The findings, published on Sept. 16 in Cell, upend decades-old dogma on how TGF-Beta works. It could help scientists improve the many therapies aimed at controlling it, including an important new class of cancer therapies called checkpoint inhibitors that have worked less well than expected.
And on a more basic level, the work suggests an even wilder picture than scientists had imagined, as important players like TGF-Beta morph into unexpected shapes to accomplish the seemingly impossible in our cells.
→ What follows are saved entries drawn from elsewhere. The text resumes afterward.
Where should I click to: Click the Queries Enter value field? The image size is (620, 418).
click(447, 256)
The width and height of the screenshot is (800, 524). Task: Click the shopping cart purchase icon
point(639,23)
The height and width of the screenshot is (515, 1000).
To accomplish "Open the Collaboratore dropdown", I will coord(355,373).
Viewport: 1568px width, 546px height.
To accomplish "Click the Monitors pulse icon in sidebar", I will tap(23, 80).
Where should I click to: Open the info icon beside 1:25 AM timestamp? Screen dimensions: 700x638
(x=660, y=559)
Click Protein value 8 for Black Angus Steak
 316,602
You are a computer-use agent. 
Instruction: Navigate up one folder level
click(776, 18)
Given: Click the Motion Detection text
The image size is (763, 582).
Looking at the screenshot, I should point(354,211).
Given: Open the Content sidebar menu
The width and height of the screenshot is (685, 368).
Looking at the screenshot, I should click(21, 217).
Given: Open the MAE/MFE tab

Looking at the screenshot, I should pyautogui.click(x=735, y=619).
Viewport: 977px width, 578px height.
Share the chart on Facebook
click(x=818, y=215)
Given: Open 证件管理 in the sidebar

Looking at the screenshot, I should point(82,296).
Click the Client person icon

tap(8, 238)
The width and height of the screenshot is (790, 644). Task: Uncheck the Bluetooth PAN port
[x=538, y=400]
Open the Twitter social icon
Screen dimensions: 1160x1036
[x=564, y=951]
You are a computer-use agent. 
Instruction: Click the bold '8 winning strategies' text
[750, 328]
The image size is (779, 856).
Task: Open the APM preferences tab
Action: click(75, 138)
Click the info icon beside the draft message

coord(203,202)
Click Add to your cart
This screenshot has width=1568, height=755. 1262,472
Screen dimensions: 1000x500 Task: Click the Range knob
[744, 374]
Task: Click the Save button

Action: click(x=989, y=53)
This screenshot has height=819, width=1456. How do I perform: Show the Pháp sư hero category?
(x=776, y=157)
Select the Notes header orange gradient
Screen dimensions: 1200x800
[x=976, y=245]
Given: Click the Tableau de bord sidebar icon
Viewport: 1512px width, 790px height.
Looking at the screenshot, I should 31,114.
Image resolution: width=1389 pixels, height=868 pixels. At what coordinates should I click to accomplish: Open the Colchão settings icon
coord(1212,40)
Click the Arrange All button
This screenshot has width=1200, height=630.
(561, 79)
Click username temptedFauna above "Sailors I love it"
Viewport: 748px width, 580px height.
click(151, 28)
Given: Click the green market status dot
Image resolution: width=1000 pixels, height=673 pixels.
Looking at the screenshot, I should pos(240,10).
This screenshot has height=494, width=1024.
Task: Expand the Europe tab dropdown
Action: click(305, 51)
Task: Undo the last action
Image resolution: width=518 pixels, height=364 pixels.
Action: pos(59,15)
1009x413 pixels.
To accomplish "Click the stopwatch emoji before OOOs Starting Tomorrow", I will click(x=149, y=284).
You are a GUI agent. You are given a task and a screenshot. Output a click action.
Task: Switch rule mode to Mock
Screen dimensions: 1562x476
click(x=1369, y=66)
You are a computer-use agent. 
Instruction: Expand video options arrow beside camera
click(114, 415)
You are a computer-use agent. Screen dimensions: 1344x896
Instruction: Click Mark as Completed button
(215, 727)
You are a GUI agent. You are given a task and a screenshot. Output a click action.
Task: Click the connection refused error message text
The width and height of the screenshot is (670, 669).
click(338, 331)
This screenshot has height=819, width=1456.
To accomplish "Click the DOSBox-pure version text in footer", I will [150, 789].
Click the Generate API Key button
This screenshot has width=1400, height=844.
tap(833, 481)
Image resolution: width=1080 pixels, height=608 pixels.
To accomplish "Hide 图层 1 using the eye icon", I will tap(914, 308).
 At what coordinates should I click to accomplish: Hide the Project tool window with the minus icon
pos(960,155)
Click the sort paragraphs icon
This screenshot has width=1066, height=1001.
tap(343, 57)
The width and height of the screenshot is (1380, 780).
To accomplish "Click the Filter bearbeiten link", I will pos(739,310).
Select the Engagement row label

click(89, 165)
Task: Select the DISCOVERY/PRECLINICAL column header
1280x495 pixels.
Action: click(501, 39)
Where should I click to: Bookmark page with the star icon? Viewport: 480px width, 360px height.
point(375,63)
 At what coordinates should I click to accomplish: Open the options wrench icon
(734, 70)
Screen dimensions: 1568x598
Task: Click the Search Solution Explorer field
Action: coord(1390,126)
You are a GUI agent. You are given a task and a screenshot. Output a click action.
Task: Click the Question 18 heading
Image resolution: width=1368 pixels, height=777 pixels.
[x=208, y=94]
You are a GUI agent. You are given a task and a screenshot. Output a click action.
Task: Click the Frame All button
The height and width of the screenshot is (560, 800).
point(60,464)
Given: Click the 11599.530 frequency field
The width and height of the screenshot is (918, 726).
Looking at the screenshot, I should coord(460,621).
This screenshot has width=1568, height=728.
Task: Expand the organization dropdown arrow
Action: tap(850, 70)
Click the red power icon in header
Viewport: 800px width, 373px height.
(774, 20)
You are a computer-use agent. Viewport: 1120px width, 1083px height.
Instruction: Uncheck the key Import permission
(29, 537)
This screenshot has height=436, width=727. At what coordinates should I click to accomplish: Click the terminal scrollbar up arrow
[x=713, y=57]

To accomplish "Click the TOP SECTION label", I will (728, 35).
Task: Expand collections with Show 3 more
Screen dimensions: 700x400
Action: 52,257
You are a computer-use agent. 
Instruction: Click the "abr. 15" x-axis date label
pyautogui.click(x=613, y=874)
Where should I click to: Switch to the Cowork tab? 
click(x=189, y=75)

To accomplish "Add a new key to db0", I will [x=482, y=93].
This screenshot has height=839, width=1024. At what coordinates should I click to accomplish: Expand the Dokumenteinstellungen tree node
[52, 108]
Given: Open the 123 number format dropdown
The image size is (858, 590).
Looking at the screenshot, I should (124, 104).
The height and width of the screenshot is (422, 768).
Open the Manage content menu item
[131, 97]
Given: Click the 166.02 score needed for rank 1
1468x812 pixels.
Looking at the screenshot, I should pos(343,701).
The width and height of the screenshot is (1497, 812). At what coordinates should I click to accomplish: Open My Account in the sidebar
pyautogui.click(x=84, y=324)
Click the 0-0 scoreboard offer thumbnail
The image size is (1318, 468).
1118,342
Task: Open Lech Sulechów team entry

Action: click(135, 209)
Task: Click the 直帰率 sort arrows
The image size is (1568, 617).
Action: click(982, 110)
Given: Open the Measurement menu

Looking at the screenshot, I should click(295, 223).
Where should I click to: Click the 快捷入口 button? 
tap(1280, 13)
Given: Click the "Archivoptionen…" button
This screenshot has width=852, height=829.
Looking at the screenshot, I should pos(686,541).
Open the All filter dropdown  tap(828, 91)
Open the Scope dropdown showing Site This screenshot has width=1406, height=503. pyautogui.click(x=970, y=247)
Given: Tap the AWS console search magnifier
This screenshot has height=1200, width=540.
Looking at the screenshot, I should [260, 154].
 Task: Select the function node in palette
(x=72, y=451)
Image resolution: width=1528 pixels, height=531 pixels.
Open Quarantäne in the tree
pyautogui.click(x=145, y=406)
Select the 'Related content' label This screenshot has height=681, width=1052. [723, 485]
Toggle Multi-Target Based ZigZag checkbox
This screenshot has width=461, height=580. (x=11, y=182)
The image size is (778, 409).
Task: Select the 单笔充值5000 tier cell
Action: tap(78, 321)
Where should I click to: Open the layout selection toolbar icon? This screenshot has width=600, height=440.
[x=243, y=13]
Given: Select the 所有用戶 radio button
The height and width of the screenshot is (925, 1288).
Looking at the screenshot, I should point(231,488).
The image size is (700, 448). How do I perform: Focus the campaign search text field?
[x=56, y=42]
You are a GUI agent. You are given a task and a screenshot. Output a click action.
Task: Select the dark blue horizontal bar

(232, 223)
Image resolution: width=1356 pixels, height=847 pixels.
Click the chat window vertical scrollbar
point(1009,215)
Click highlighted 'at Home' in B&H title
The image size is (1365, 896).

“The field has historically focused on stabilizing these kinds of signals to get a high-resolution image, but by doing that, it has ignored how flexibility could be part of their function,” said Yifan Cheng, PhD, UCSF professor of cellular and molecular pharmacology and co-senior author of the paper. “For TGF-Beta, this flexibility plays a vital role, and we think it could explain how other poorly-understood signals work – with implications for understanding and treating disease.”
An immobilized signal manages to pass its message
Four years ago, Cheng, who is also an investigator with the Howard Hughes Medical Institute (HHMI), and co-senior author Stephen Nishimura, MD, discovered that TGF-Beta could signal to a receptor even when bound within its straitjacket, whose scientific name is latency-associated protein (LAP).